▶ TASK TO CARRY OUT
What is needed is an exact copy of the lines from the line holding "You are a GUI" through the end of the material, with no other lines and no pictures.

▶ RECORDS PROVIDED
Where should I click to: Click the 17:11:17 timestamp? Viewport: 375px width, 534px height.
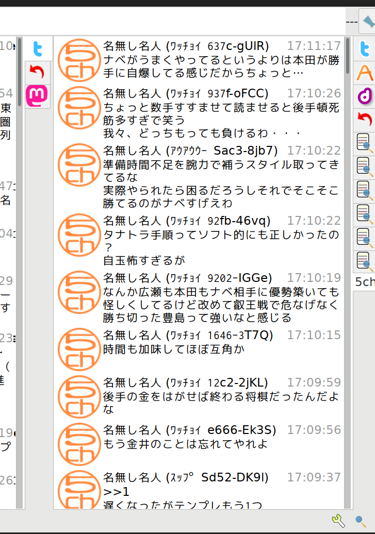click(314, 45)
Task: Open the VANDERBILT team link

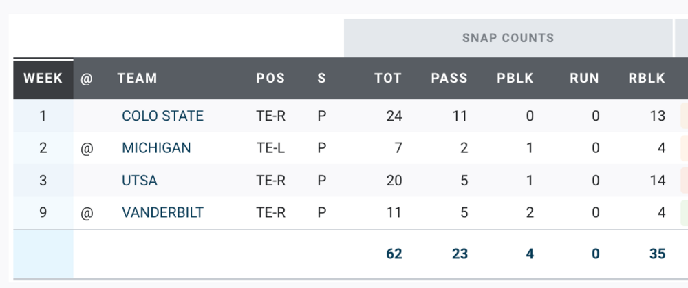Action: 162,213
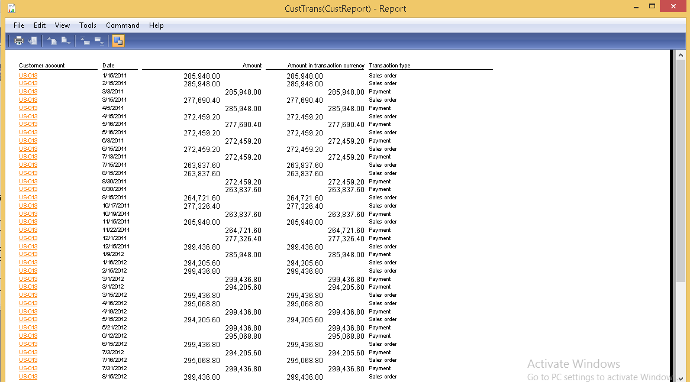Jump to the first page icon
The width and height of the screenshot is (690, 382).
pos(86,40)
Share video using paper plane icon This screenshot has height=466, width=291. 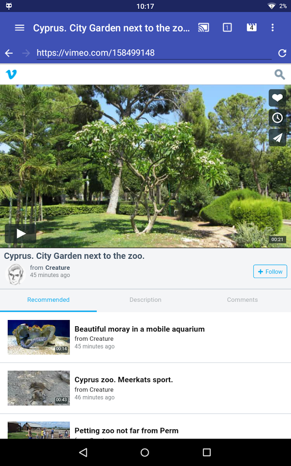click(x=278, y=137)
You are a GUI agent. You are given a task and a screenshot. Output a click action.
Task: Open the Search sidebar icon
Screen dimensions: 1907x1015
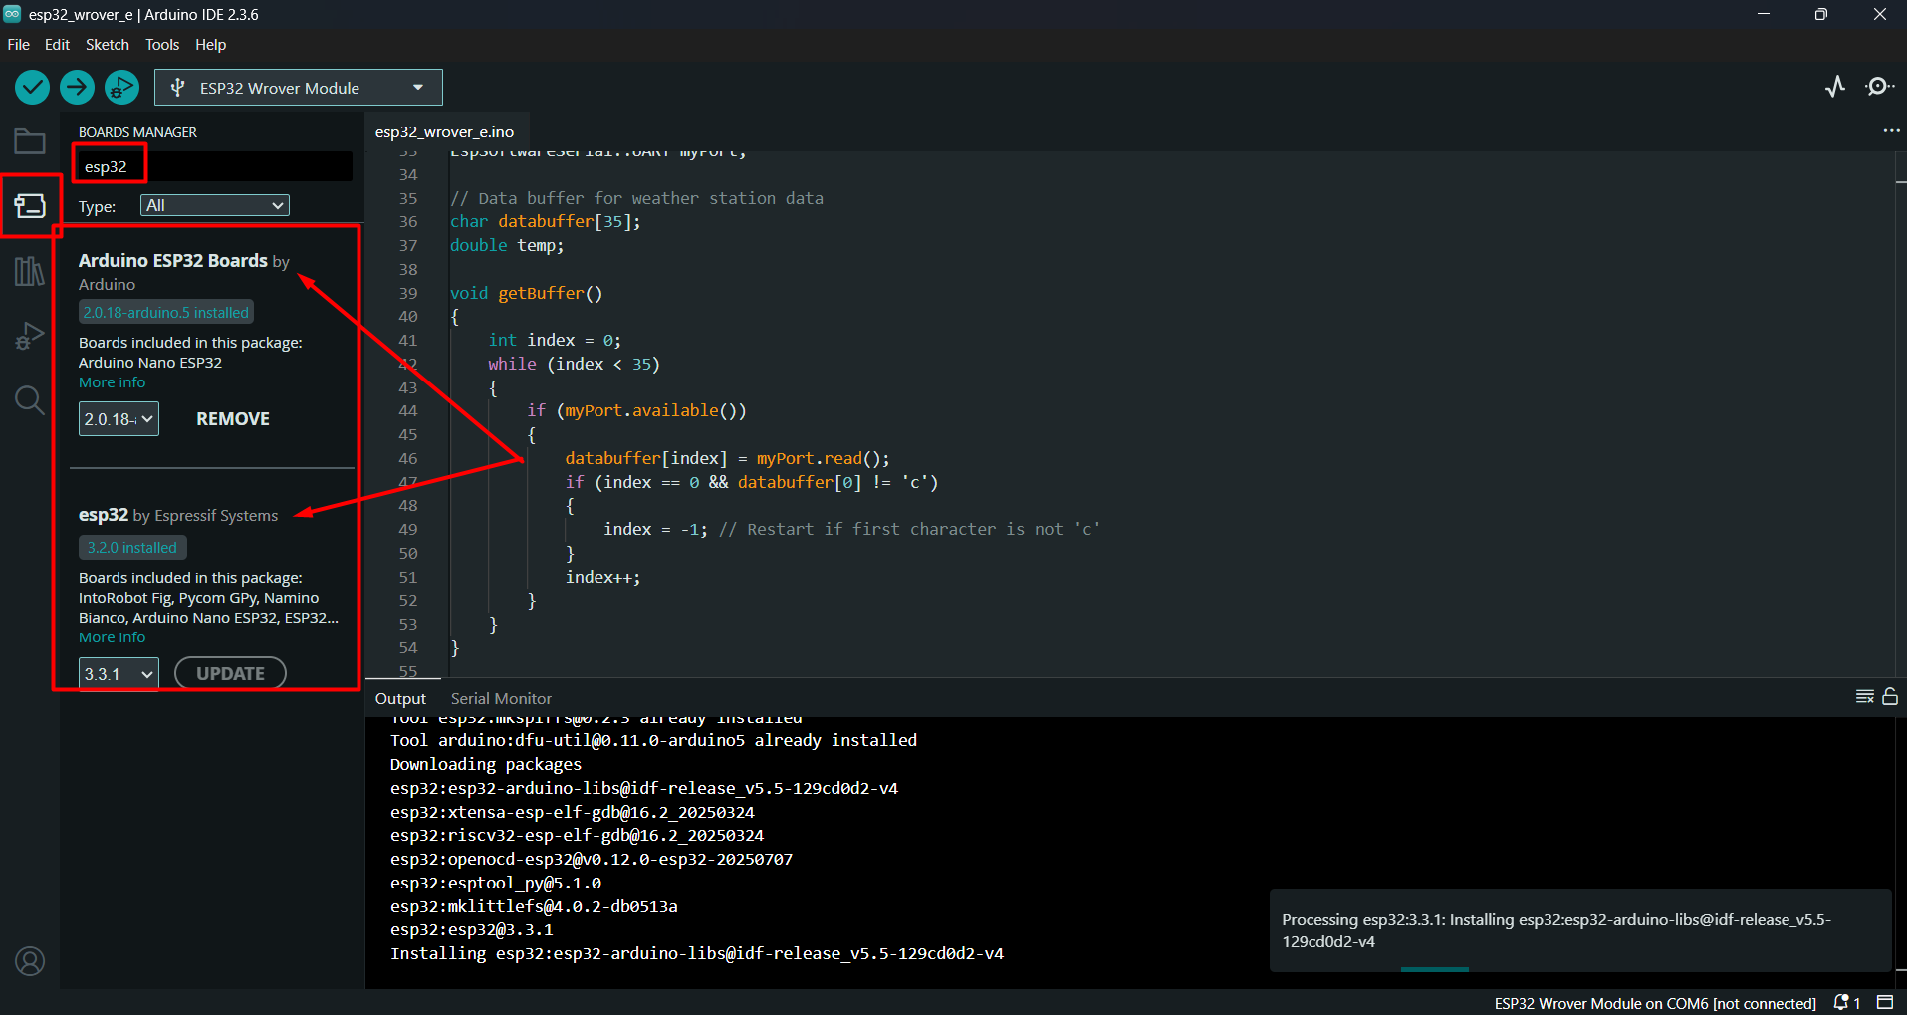pos(30,400)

▶ OUTPUT
You are a GUI agent. You are given a task and a screenshot. Output a click action.
Task: Open the Search sidebar icon
Screen dimensions: 1907x1015
pos(30,400)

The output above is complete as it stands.